Par ailleurs, les rédactions en chef des revues scientifiques reconnues comme Science ou Nature peuvent décider de ne pas publier des résultats si elles estiment que cela pourrait être dangereux de les mettre à disposition du public et/ou pour des raisons éthiques.

Et de toute façon, pour chaque article scientifique, il y a des reviewer c’est-à-dire des experts sollicités par la rédaction, chargés d’analyser, de donner des critiques, et de faire des propositions de modifications avant la publication. Eux aussi peuvent donc alerter sur des publications dangereuses, qu’il faudrait s’abstenir de publier.

Inversement, d'autres applications existent, positives cette fois, comme la lutte contre la malaria. Ainsi via une modification génétique des moustiques d'une zone géographique, ceux ci sont empêchés de transmettre la maladie. Quels autres "bienfaits" peut-on en attendre ? Le fait d'intervenir ainsi sur l'environnement est-il inédit ?

Globalement, le fait de modifier des agents infectieux se fait en particulier pour préparer des vaccins. En général ce sont des modifications dans un sens positif, pour essayer de diminuer l’intensité d’agressivité d’un agent infectieux ou au niveau des vecteurs.
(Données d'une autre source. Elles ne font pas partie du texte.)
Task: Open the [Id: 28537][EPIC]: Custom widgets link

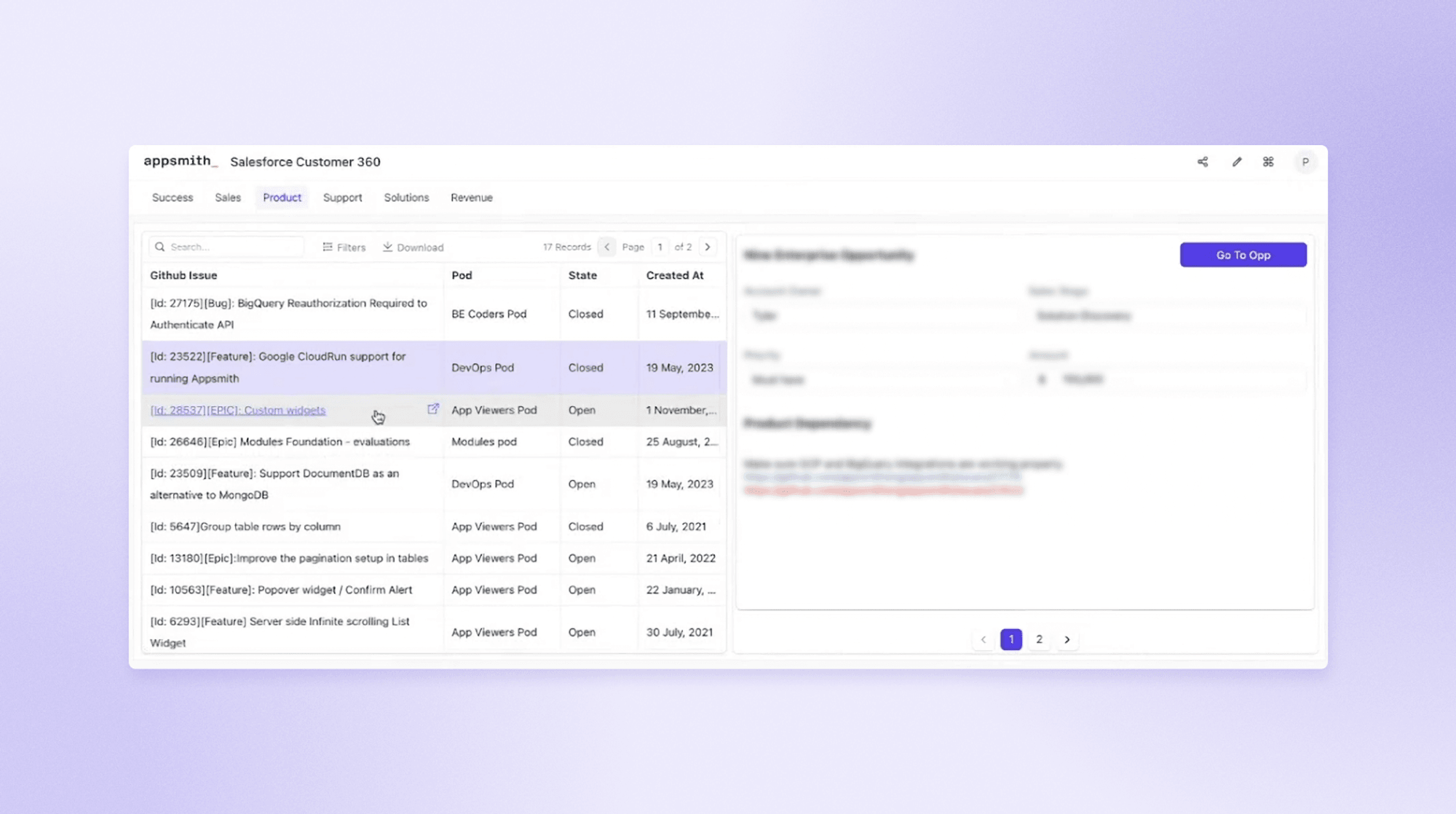Action: [237, 410]
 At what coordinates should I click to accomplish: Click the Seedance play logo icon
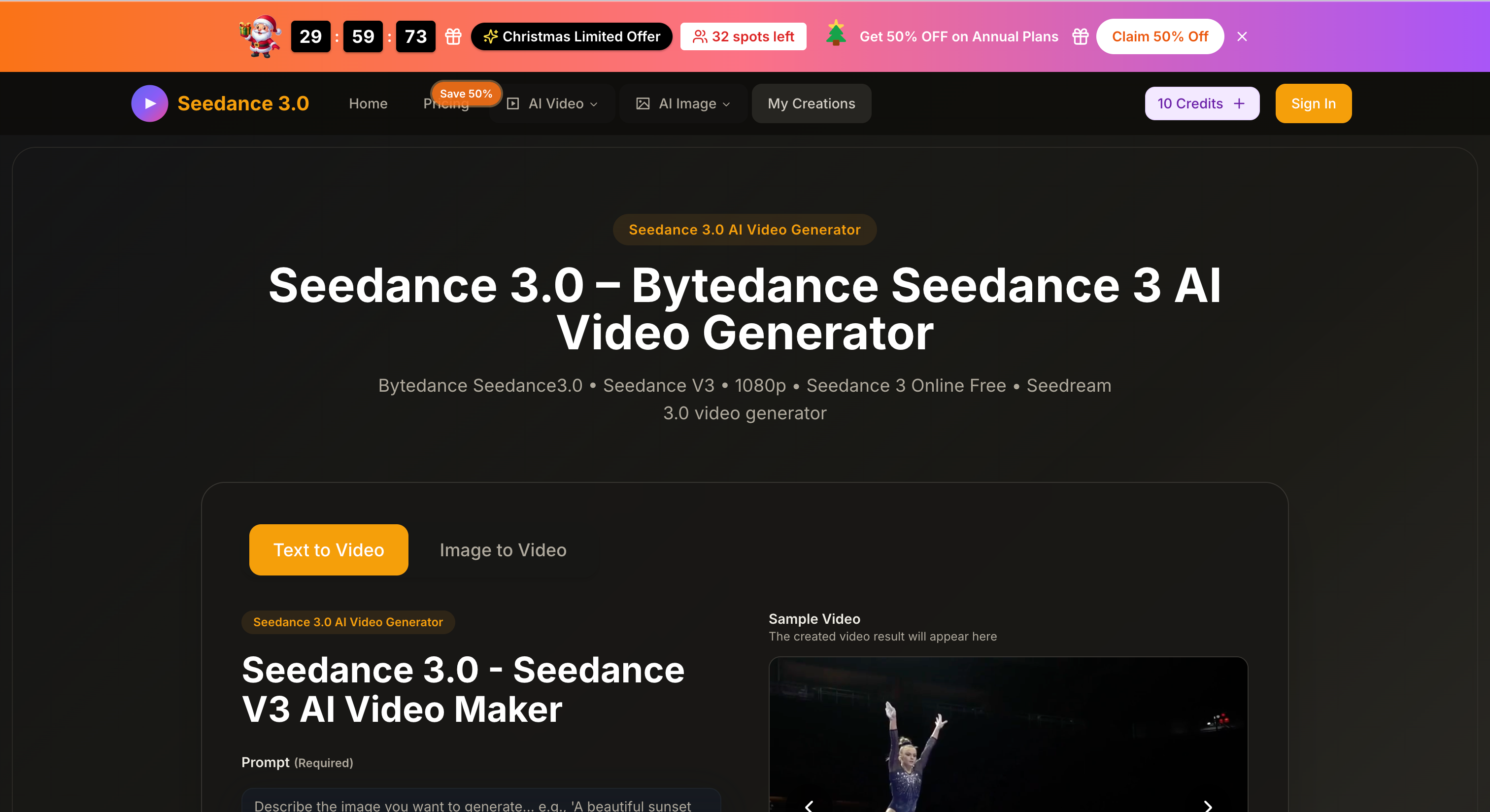[149, 103]
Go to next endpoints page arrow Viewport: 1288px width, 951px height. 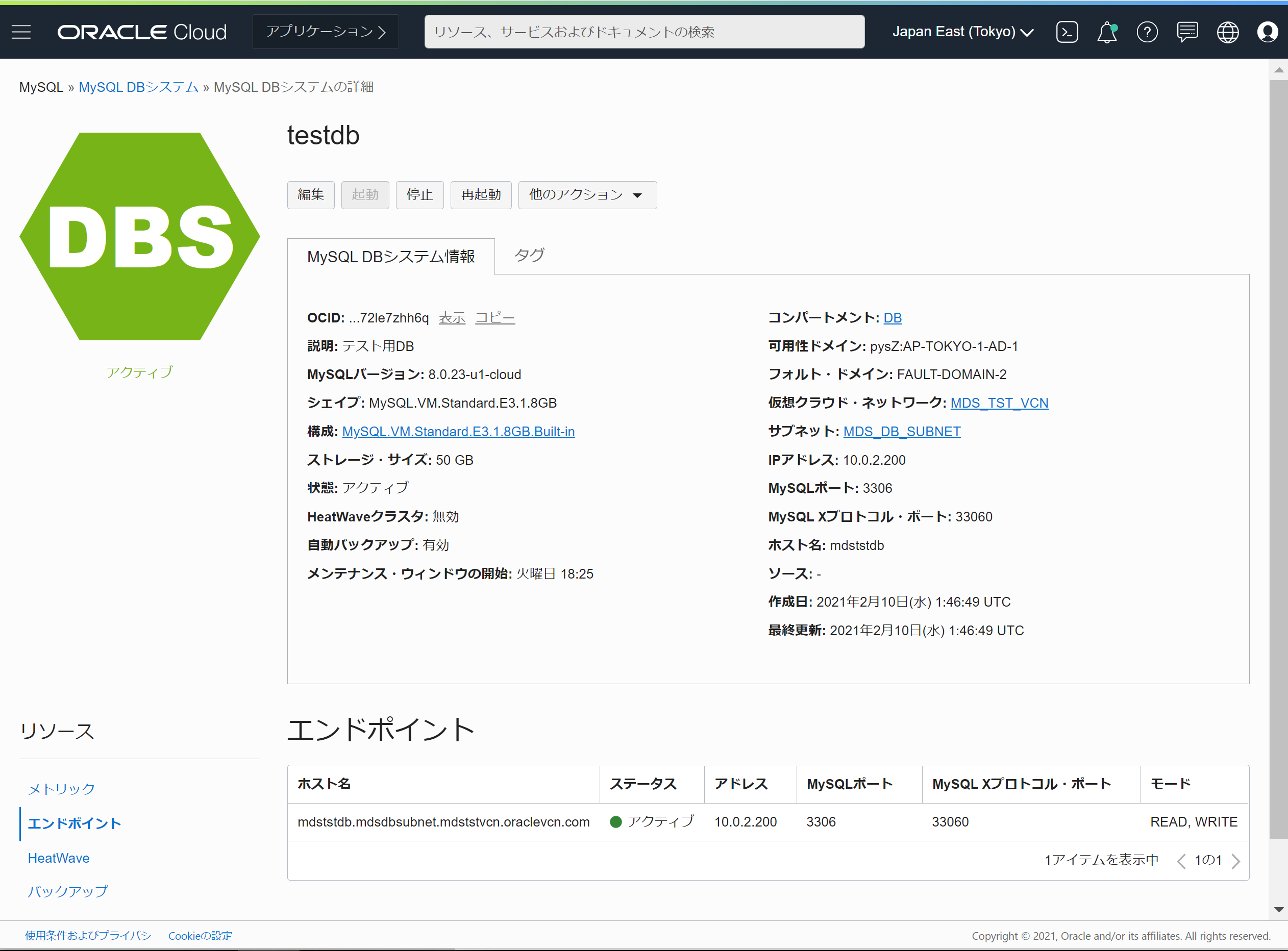click(1235, 861)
Concernant l’exemple de la malaria, c’est un peu particulier car cela concerne de la manipulation génétique pour modifier des moustiques, on ne modifie pas précisément  le plasmodium responsable du paludisme. Dans ce cas, on modifie le vecteur pour faire en sortes qu’il devienne stérile.

Au-delà de ces exemples, on pourrait très bien imaginer des modifications de flore, du tube digestif par exemple, pour empêcher ou gêner le développement de mauvaises bactéries.